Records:
----------------
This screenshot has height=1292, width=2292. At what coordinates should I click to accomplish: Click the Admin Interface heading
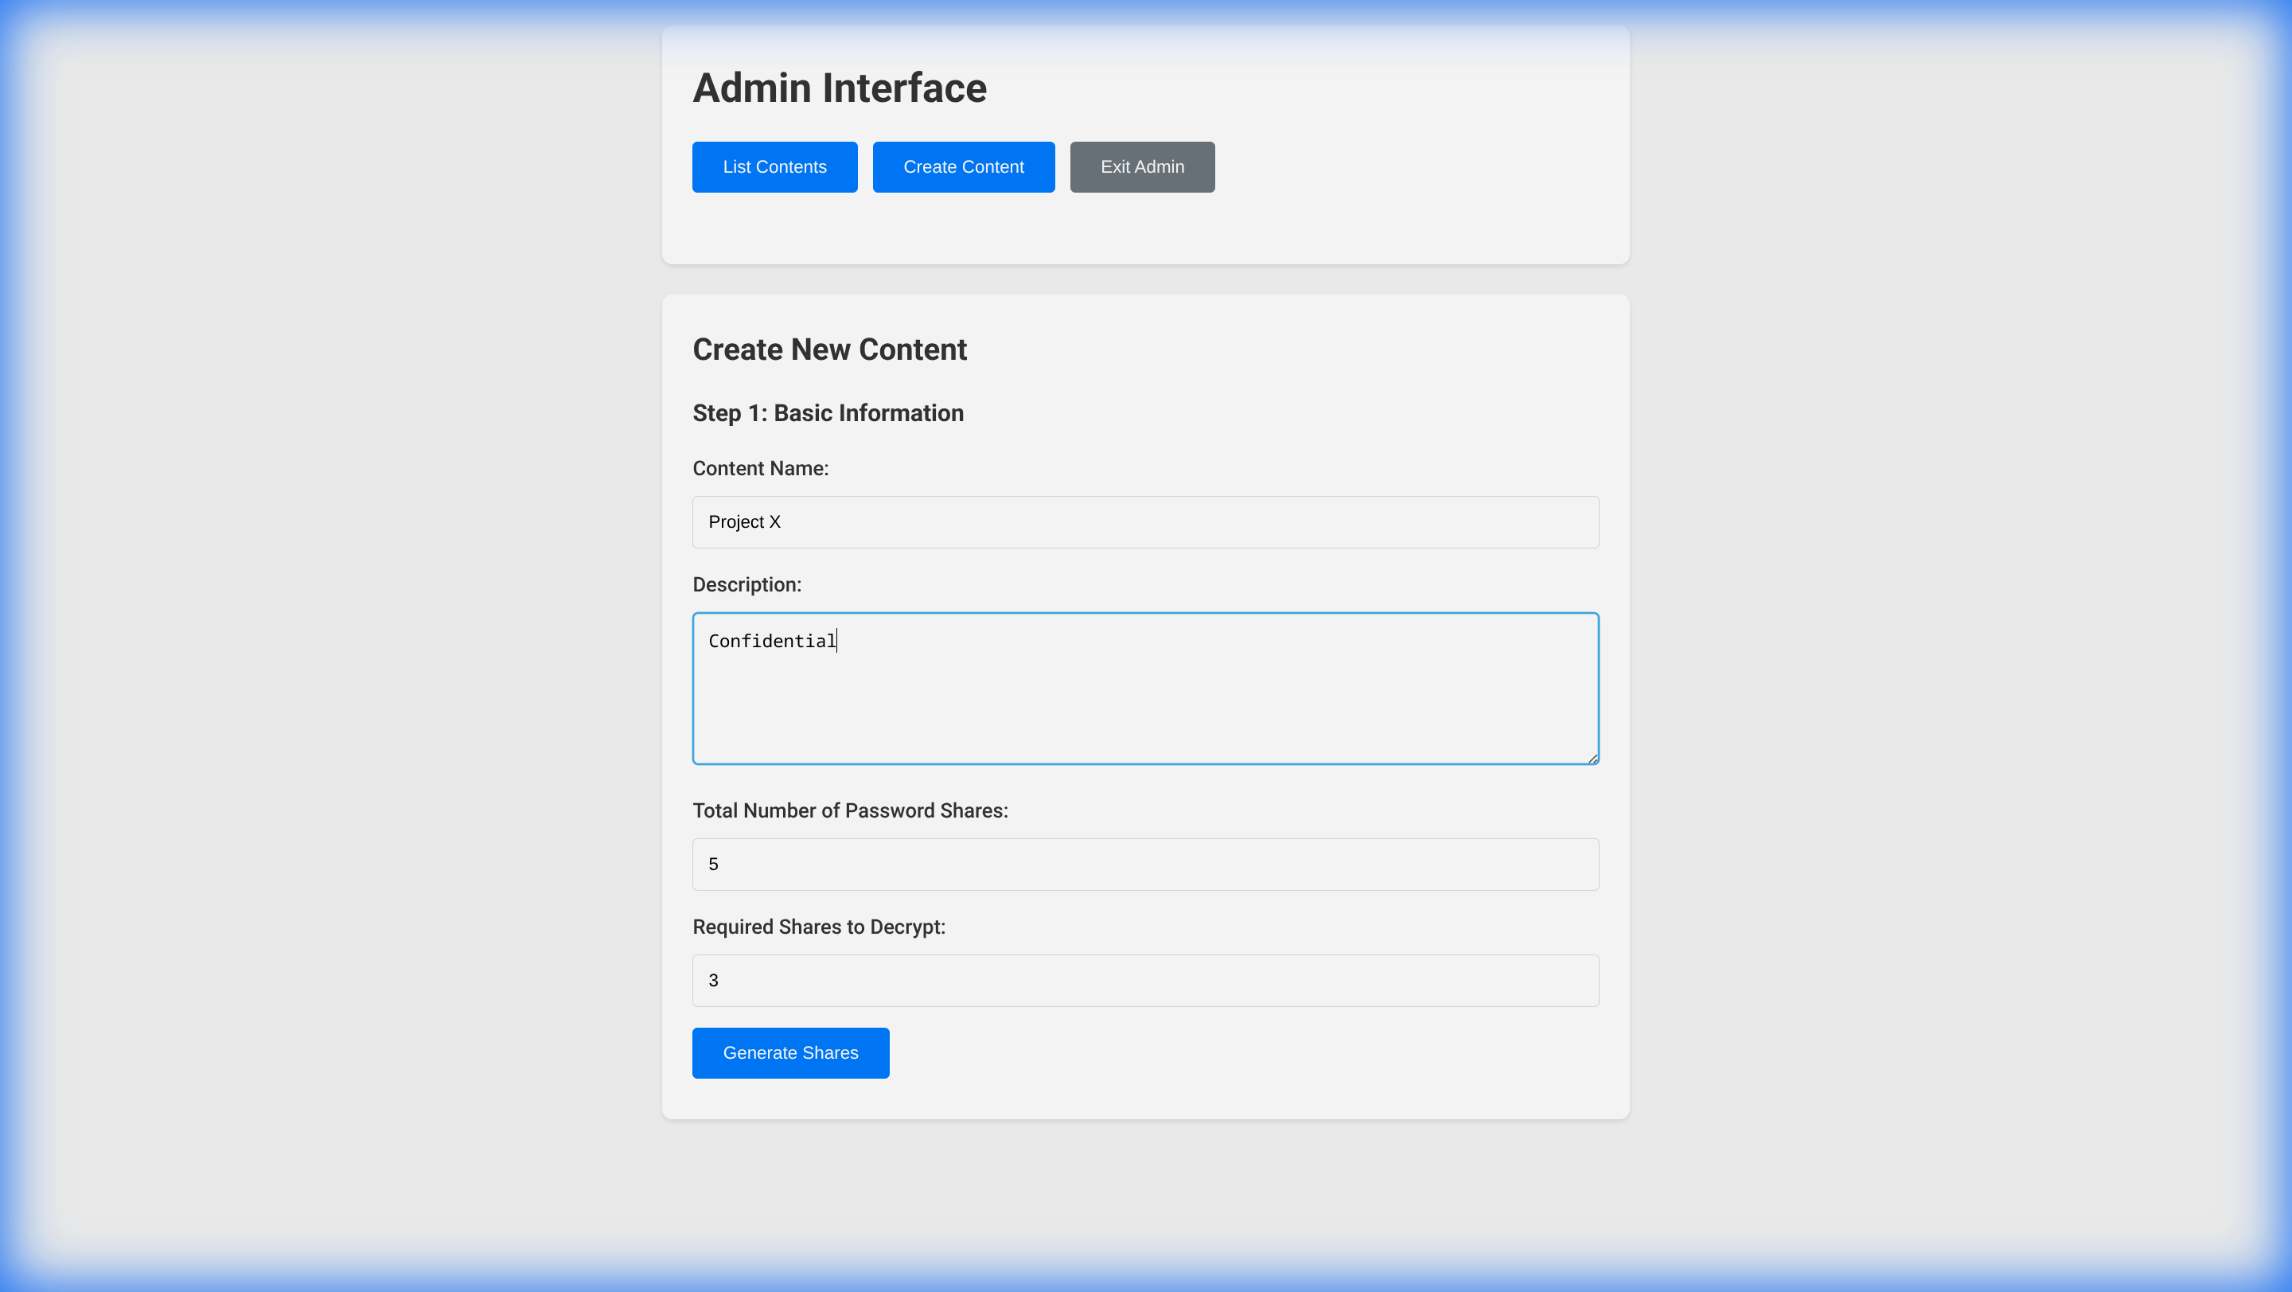[x=839, y=88]
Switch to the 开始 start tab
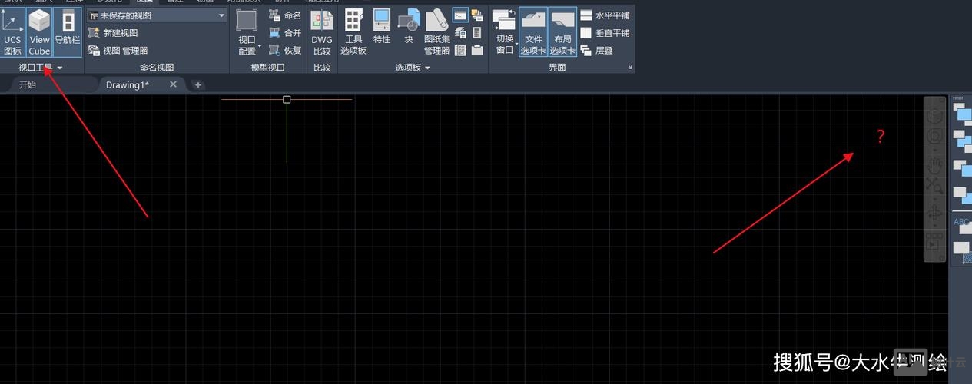Screen dimensions: 972x384 tap(28, 84)
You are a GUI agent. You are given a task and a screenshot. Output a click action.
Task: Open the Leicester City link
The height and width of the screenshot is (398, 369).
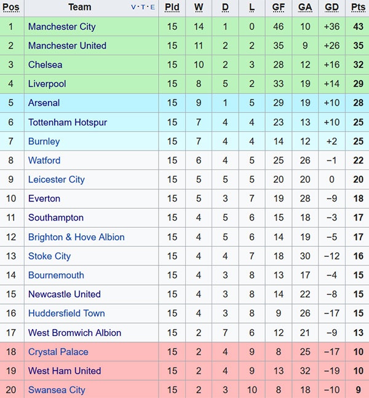pos(56,179)
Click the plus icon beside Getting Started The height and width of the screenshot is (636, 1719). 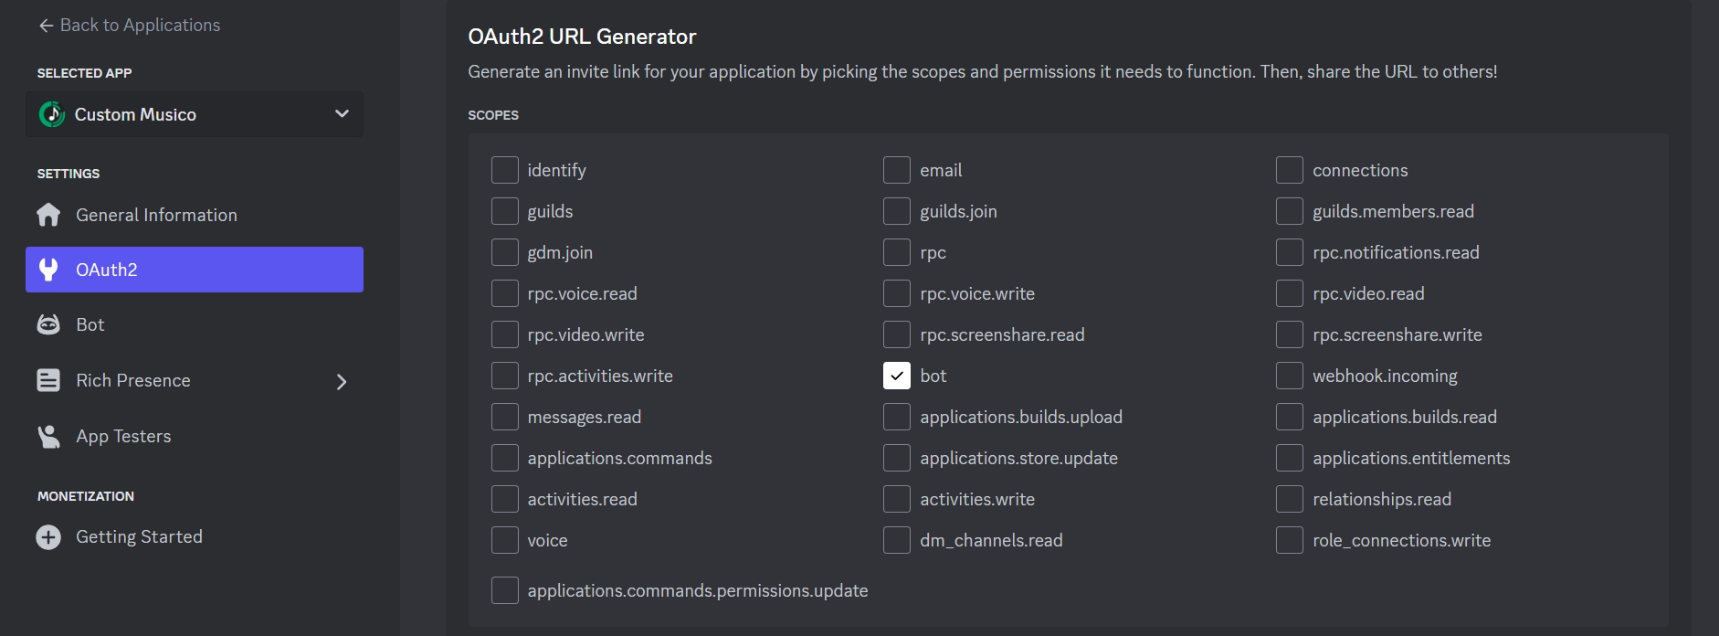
----------------
What you have to do -> Convert every line of the listing into a numbered list, omitting blank lines. Exclude the pictures from the output.

Completed task ->
1. This screenshot has height=1292, width=2292. At what coordinates should I click to accomplish: Click the Admin Interface heading
2. [x=839, y=88]
3. Switch to the 开始 start tab
4. Screen dimensions: 972x384 tap(28, 84)
5. You are a GUI agent. You are given a task and a screenshot. Output a click action.
6. Task: Open the Leicester City link
7. The height and width of the screenshot is (398, 369).
8. pos(56,179)
9. Click the plus icon beside Getting Started The height and width of the screenshot is (636, 1719). 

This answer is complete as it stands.